(Data to examine begins)
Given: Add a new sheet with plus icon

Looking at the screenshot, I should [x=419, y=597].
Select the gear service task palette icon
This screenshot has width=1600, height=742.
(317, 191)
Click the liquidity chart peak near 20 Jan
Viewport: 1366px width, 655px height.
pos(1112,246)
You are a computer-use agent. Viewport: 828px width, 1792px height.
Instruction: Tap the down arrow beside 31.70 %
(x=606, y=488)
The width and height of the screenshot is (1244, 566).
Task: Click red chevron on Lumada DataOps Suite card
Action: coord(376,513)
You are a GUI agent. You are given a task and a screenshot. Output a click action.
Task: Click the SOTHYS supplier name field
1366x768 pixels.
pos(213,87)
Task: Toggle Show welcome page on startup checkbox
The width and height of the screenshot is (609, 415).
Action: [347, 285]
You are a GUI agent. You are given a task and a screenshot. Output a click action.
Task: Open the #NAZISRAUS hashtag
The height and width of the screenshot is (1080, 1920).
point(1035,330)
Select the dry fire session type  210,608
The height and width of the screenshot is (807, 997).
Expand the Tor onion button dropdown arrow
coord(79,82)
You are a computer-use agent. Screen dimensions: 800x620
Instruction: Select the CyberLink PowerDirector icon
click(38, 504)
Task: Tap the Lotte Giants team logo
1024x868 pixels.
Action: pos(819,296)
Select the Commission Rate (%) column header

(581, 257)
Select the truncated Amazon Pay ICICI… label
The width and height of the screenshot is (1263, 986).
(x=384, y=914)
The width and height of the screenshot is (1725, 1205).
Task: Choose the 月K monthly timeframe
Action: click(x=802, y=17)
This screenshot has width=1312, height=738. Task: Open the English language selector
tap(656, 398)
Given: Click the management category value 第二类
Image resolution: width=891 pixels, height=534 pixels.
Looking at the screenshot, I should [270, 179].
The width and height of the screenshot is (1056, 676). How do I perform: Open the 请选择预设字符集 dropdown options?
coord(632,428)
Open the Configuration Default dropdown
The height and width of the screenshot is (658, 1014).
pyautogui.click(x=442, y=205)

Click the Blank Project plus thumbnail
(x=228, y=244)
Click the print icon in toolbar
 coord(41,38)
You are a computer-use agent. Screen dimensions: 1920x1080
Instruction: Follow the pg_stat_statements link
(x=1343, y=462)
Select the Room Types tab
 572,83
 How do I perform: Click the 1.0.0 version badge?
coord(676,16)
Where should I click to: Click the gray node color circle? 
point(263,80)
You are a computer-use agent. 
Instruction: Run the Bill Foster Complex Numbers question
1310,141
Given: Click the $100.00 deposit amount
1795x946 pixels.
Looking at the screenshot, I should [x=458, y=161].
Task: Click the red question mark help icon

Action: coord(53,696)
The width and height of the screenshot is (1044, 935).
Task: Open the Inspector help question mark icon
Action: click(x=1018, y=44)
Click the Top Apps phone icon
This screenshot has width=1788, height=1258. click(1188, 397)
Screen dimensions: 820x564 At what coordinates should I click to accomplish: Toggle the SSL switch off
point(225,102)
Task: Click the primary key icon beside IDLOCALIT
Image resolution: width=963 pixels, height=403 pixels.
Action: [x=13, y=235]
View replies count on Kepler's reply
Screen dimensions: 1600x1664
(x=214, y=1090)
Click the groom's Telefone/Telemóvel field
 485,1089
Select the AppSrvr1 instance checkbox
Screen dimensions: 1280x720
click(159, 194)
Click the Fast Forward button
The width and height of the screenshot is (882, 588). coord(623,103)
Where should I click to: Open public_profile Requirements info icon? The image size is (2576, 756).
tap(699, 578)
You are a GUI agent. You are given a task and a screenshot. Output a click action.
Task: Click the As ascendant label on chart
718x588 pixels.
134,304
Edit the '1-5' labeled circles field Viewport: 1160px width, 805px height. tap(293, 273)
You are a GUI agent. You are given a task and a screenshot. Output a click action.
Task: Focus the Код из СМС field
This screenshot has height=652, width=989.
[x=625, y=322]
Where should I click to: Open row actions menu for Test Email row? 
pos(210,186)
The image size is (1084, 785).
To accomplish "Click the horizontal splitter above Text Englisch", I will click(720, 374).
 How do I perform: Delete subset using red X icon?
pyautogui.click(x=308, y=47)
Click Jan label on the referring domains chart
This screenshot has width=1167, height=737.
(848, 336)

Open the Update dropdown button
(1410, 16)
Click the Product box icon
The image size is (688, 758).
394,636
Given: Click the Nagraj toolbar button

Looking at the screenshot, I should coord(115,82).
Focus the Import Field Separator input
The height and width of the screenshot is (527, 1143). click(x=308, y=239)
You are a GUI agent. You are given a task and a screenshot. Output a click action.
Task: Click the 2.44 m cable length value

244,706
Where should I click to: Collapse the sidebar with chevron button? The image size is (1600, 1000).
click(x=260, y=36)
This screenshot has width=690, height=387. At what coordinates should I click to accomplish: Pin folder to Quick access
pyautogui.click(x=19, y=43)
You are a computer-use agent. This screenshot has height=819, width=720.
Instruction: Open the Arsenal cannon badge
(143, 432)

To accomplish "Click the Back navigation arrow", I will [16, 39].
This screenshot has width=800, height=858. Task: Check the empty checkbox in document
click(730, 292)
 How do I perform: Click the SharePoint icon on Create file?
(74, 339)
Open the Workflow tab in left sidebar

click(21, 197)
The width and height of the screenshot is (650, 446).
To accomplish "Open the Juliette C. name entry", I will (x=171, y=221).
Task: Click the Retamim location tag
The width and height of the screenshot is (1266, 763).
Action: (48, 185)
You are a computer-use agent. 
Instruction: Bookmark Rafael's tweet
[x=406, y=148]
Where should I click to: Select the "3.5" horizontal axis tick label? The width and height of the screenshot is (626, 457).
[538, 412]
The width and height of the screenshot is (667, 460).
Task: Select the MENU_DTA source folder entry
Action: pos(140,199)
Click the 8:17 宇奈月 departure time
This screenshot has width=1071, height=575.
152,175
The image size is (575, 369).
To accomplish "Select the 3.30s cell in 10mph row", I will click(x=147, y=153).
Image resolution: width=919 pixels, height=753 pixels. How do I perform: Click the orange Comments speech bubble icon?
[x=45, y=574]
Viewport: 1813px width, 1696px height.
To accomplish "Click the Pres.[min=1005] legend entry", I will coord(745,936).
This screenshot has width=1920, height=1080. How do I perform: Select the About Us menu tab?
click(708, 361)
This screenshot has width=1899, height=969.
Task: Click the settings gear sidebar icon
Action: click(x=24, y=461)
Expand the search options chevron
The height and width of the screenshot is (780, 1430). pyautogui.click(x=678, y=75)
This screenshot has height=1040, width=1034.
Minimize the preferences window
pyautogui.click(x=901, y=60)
(Data to examine ends)
## Your instructions
Every entry should be reproduced exactly, with no part omitted.

## Exercise response
Given: Add a new sheet with plus icon

Looking at the screenshot, I should [x=419, y=597].
Select the gear service task palette icon
This screenshot has width=1600, height=742.
(317, 191)
Click the liquidity chart peak near 20 Jan
Viewport: 1366px width, 655px height.
pos(1112,246)
You are a computer-use agent. Viewport: 828px width, 1792px height.
Instruction: Tap the down arrow beside 31.70 %
(x=606, y=488)
The width and height of the screenshot is (1244, 566).
Task: Click red chevron on Lumada DataOps Suite card
Action: coord(376,513)
You are a GUI agent. You are given a task and a screenshot. Output a click action.
Task: Click the SOTHYS supplier name field
1366x768 pixels.
pos(213,87)
Task: Toggle Show welcome page on startup checkbox
The width and height of the screenshot is (609, 415).
Action: [347, 285]
You are a GUI agent. You are given a task and a screenshot. Output a click action.
Task: Open the #NAZISRAUS hashtag
The height and width of the screenshot is (1080, 1920).
point(1035,330)
Select the dry fire session type  210,608
The height and width of the screenshot is (807, 997).
Expand the Tor onion button dropdown arrow
coord(79,82)
You are a computer-use agent. Screen dimensions: 800x620
Instruction: Select the CyberLink PowerDirector icon
click(38, 504)
Task: Tap the Lotte Giants team logo
1024x868 pixels.
Action: pos(819,296)
Select the Commission Rate (%) column header

(581, 257)
Select the truncated Amazon Pay ICICI… label
The width and height of the screenshot is (1263, 986).
(x=384, y=914)
The width and height of the screenshot is (1725, 1205).
Task: Choose the 月K monthly timeframe
Action: click(x=802, y=17)
This screenshot has width=1312, height=738. Task: Open the English language selector
tap(656, 398)
Given: Click the management category value 第二类
Image resolution: width=891 pixels, height=534 pixels.
Looking at the screenshot, I should [270, 179].
The width and height of the screenshot is (1056, 676). How do I perform: Open the 请选择预设字符集 dropdown options?
coord(632,428)
Open the Configuration Default dropdown
The height and width of the screenshot is (658, 1014).
pyautogui.click(x=442, y=205)

Click the Blank Project plus thumbnail
(x=228, y=244)
Click the print icon in toolbar
 coord(41,38)
You are a computer-use agent. Screen dimensions: 1920x1080
Instruction: Follow the pg_stat_statements link
(x=1343, y=462)
Select the Room Types tab
 572,83
 How do I perform: Click the 1.0.0 version badge?
coord(676,16)
Where should I click to: Click the gray node color circle? 
point(263,80)
You are a computer-use agent. 
Instruction: Run the Bill Foster Complex Numbers question
1310,141
Given: Click the $100.00 deposit amount
1795x946 pixels.
Looking at the screenshot, I should [x=458, y=161].
Task: Click the red question mark help icon

Action: coord(53,696)
The width and height of the screenshot is (1044, 935).
Task: Open the Inspector help question mark icon
Action: click(x=1018, y=44)
Click the Top Apps phone icon
This screenshot has width=1788, height=1258. click(1188, 397)
Screen dimensions: 820x564 At what coordinates should I click to accomplish: Toggle the SSL switch off
point(225,102)
Task: Click the primary key icon beside IDLOCALIT
Image resolution: width=963 pixels, height=403 pixels.
Action: [x=13, y=235]
View replies count on Kepler's reply
Screen dimensions: 1600x1664
(x=214, y=1090)
Click the groom's Telefone/Telemóvel field
 485,1089
Select the AppSrvr1 instance checkbox
Screen dimensions: 1280x720
click(159, 194)
Click the Fast Forward button
The width and height of the screenshot is (882, 588). coord(623,103)
Where should I click to: Open public_profile Requirements info icon? The image size is (2576, 756).
tap(699, 578)
You are a GUI agent. You are given a task and a screenshot. Output a click action.
Task: Click the As ascendant label on chart
718x588 pixels.
134,304
Edit the '1-5' labeled circles field Viewport: 1160px width, 805px height. tap(293, 273)
You are a GUI agent. You are given a task and a screenshot. Output a click action.
Task: Focus the Код из СМС field
This screenshot has height=652, width=989.
[x=625, y=322]
Where should I click to: Open row actions menu for Test Email row? 
pos(210,186)
The image size is (1084, 785).
To accomplish "Click the horizontal splitter above Text Englisch", I will click(720, 374).
 How do I perform: Delete subset using red X icon?
pyautogui.click(x=308, y=47)
Click Jan label on the referring domains chart
This screenshot has width=1167, height=737.
(848, 336)

Open the Update dropdown button
(1410, 16)
Click the Product box icon
The image size is (688, 758).
394,636
Given: Click the Nagraj toolbar button

Looking at the screenshot, I should coord(115,82).
Focus the Import Field Separator input
The height and width of the screenshot is (527, 1143). click(x=308, y=239)
You are a GUI agent. You are given a task and a screenshot. Output a click action.
Task: Click the 2.44 m cable length value

244,706
Where should I click to: Collapse the sidebar with chevron button? The image size is (1600, 1000).
click(x=260, y=36)
This screenshot has width=690, height=387. At what coordinates should I click to accomplish: Pin folder to Quick access
pyautogui.click(x=19, y=43)
You are a computer-use agent. This screenshot has height=819, width=720.
Instruction: Open the Arsenal cannon badge
(143, 432)

To accomplish "Click the Back navigation arrow", I will [16, 39].
This screenshot has width=800, height=858. Task: Check the empty checkbox in document
click(730, 292)
 How do I perform: Click the SharePoint icon on Create file?
(74, 339)
Open the Workflow tab in left sidebar

click(21, 197)
The width and height of the screenshot is (650, 446).
To accomplish "Open the Juliette C. name entry", I will (x=171, y=221).
Task: Click the Retamim location tag
The width and height of the screenshot is (1266, 763).
Action: (48, 185)
You are a computer-use agent. 
Instruction: Bookmark Rafael's tweet
[x=406, y=148]
Where should I click to: Select the "3.5" horizontal axis tick label? The width and height of the screenshot is (626, 457).
[538, 412]
The width and height of the screenshot is (667, 460).
Task: Select the MENU_DTA source folder entry
Action: pos(140,199)
Click the 8:17 宇奈月 departure time
This screenshot has width=1071, height=575.
152,175
The image size is (575, 369).
To accomplish "Select the 3.30s cell in 10mph row", I will click(x=147, y=153).
Image resolution: width=919 pixels, height=753 pixels. How do I perform: Click the orange Comments speech bubble icon?
[x=45, y=574]
Viewport: 1813px width, 1696px height.
To accomplish "Click the Pres.[min=1005] legend entry", I will coord(745,936).
This screenshot has width=1920, height=1080. How do I perform: Select the About Us menu tab?
click(708, 361)
This screenshot has width=1899, height=969.
Task: Click the settings gear sidebar icon
Action: click(x=24, y=461)
Expand the search options chevron
The height and width of the screenshot is (780, 1430). pyautogui.click(x=678, y=75)
This screenshot has height=1040, width=1034.
Minimize the preferences window
pyautogui.click(x=901, y=60)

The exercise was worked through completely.